Additionally, ShardSecure offers strong data privacy and sovereignty to support the confidentiality and compliance of financial services data. Our technology has been validated to meet Use Case 5 of Schrems II under the GDPR, and it supports a stronger cybersecurity posture in support of other cross-border regulations.
Finally, by leveraging interfaces like S3-compatible API for object storage and iSCSI for block storage, the ShardSecure platform is able to reduce complexity in multi-cloud architectures.
Conclusion: The ongoing challenge of resilience for US financial institutions
The US Treasury report notes that the cloud may be more resilient and secure than on-premises environments, but only if configured with that intention. And the burden is squarely on the financial institutions. “To be effective,” the report explains, “the shared responsibility model relies on clients having the expertise, tools, and information necessary to execute their responsibilities and to ensure the contracted cloud service reflects their desired risk tolerance.”

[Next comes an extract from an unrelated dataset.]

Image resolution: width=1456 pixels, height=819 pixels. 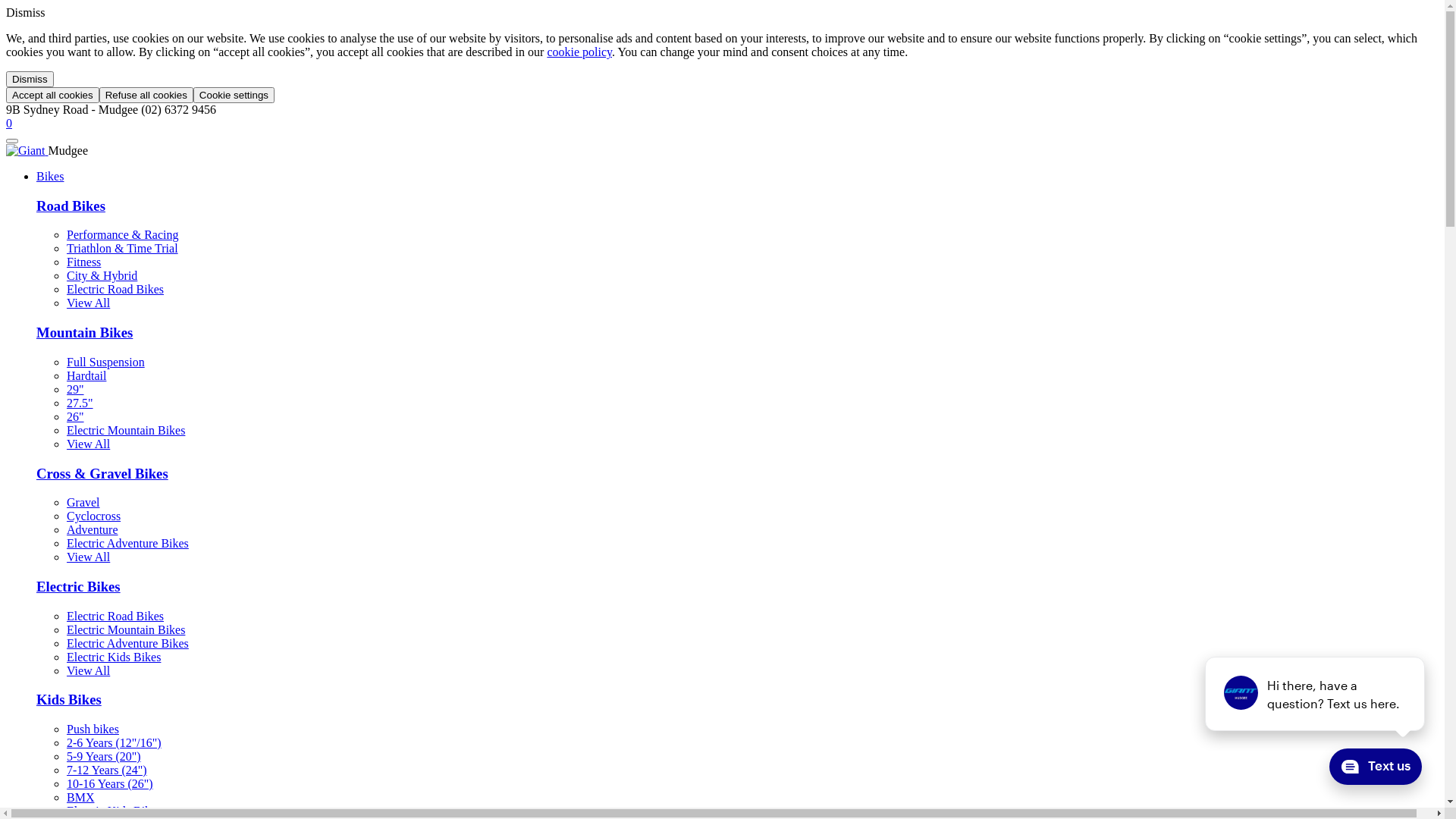 What do you see at coordinates (105, 362) in the screenshot?
I see `'Full Suspension'` at bounding box center [105, 362].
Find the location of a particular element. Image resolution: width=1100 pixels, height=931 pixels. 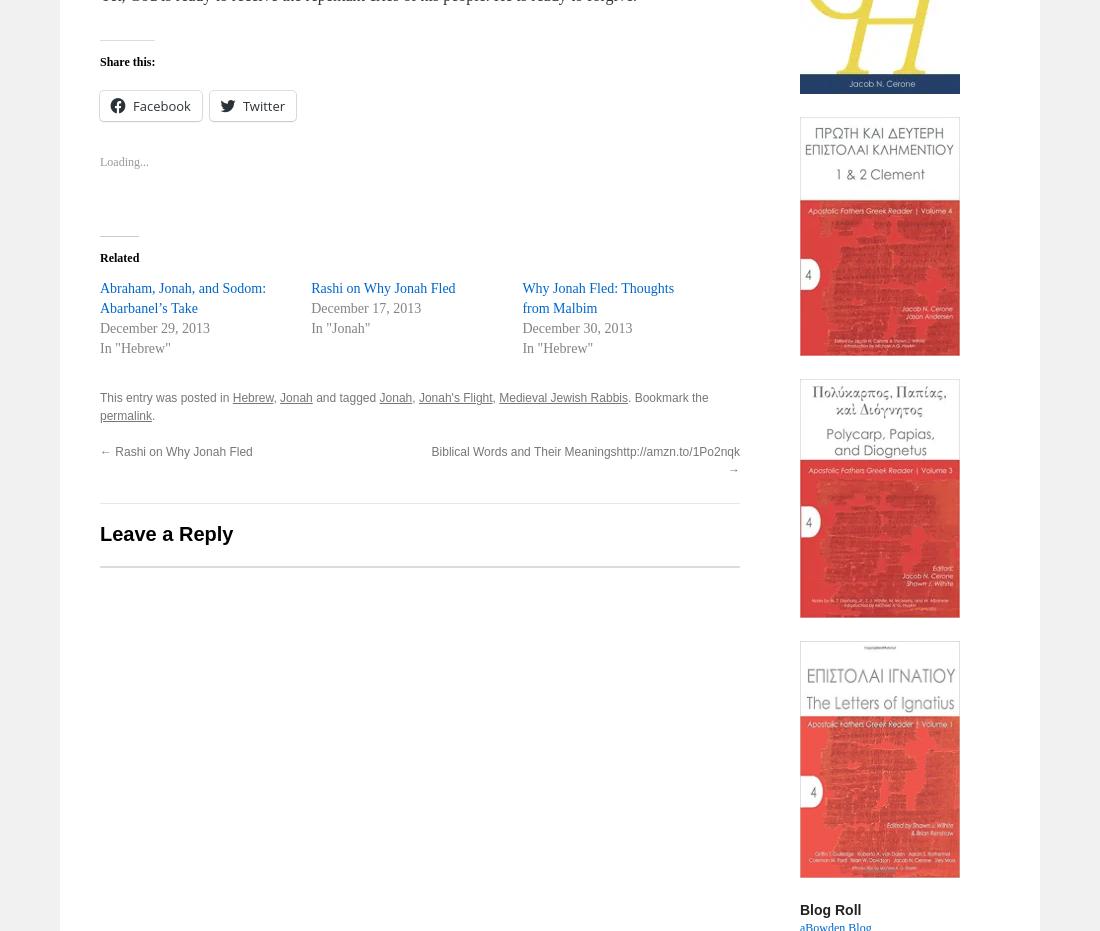

'Jonah's Flight' is located at coordinates (417, 398).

Unfortunately, the challenges to resilience in the cloud are significant. The financial services sector faces ongoing difficulties in recruiting and retaining talent to manage cloud migration, with most institutions either retraining or hiring team members to manage their cloud environments. It also faces cloud environments that evolve rapidly, vary widely from provider to provider, and are not always built with user design or clarity in mind.
ShardSecure is committed to helping organizations strengthen their data resilience while retaining control of their data in multi- and hybrid-cloud environments. With self-healing data capabilities, high availability, simple integration, and agentless file-level protection, our platform supports financial services companies in maintaining the accuracy, privacy, and availability of their critical cloud data.